# [Text]
_ _ _

The key in the CSV is the clusterId (and not the named vector).

Here's the complete code snippet which should make sense.

{Code}

    Cluster cluster = clusterWritable.getValue();
    line.append(cluster.getId());
    List<WeightedPropertyVectorWritable> points = 
getClusterIdToPoints().get(cluster.getId());
    if (points != null) {
      for (WeightedPropertyVectorWritable point : points) {
        Vector theVec = point.getVector();
        line.append(',');
        if (theVec instanceof NamedVector) {
         
 line.append(((NamedVector)theVec).getName());
        } else {
          String vecStr = theVec.asFormatString();
          //do some basic manipulations for display
          vecStr = VEC_PATTERN.matcher(vecStr).replaceAll("_");
          line.append(vecStr);
        }
      }
      getWriter().append(line).append("\n");
    }


{Code}

For each clusterId it prints the names of the Named Vectors in the cluster or 
the vector itself (if not a named vector).
Hope that clarifies.







On Friday, February 21, 2014 2:13 AM, Bikash Gupta <bikash.gupt...@gmail.com> 
wrote:
 
Suneel,

I was going through code of CSVClusterWriter and found that if
 vector
is an instance of NamedVector then it writes only Key.

if (theVec instanceof NamedVector) {
          line.append(((NamedVector)theVec).getName());
        } else {
          String vecStr = theVec.asFormatString();
          //do some basic manipulations for display
          vecStr = VEC_PATTERN.matcher(vecStr).replaceAll("_");
          line.append(vecStr);
        }

Hence I am getting only key as an ouput of cluster dumper. Request you
to specify the design assumption behind this....

On Wed, Feb 19, 2014 at 10:36 PM, Bikash Gupta <bikash.gupt...@gmail.com> wrote:
> I am running cluster
 dumper
>
> After extracting output from Cluster dump I am transposing the row to
> column, hence I have directly called this class from my java code.

_ _ _

# [Data]
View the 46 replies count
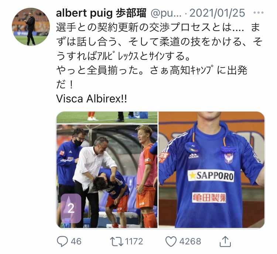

_ _ _

# [What is needed]
From the CSVClusterWriter thread, reproduce the passage starting at "On Wed, Feb" and ending at "my java code.".

# [Response]
On Wed, Feb 19, 2014 at 10:36 PM, Bikash Gupta <bikash.gupt...@gmail.com> wrote:
> I am running cluster
 dumper
>
> After extracting output from Cluster dump I am transposing the row to
> column, hence I have directly called this class from my java code.